## Directions
Which lines of the records below contain the word "Viewport"? Report each of them in full.

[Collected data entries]
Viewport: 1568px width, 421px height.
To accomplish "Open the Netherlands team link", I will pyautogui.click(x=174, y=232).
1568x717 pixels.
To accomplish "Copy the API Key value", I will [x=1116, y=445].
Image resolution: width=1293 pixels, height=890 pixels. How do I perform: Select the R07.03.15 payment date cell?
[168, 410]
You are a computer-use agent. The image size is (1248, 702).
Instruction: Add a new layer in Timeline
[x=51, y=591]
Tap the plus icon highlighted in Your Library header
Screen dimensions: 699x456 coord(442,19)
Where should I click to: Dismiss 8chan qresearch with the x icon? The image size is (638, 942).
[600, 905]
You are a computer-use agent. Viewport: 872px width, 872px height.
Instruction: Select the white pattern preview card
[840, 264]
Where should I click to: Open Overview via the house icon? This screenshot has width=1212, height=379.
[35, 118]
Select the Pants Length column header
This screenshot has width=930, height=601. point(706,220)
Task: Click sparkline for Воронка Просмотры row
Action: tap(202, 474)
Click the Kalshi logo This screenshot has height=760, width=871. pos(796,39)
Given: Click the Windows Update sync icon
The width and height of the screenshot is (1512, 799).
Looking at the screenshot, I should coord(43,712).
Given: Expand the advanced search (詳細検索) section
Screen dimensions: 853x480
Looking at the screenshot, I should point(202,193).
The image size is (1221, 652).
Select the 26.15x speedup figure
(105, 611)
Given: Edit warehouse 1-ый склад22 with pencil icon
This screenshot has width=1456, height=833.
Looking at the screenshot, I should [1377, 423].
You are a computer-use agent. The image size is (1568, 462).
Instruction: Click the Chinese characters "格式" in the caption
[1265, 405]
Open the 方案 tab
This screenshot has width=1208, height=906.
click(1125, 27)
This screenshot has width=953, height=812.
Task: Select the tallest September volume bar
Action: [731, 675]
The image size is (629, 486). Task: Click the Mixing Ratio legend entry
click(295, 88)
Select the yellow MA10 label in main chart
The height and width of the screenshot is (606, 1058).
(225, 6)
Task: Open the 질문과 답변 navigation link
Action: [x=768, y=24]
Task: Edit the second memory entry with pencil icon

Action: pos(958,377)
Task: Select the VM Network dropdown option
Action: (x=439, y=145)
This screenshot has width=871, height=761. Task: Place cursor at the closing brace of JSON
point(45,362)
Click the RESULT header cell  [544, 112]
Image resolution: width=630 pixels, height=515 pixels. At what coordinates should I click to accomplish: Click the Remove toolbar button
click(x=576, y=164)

## Reply
Viewport: 1568px width, 421px height.
You are a computer-use agent. Viewport: 872px width, 872px height.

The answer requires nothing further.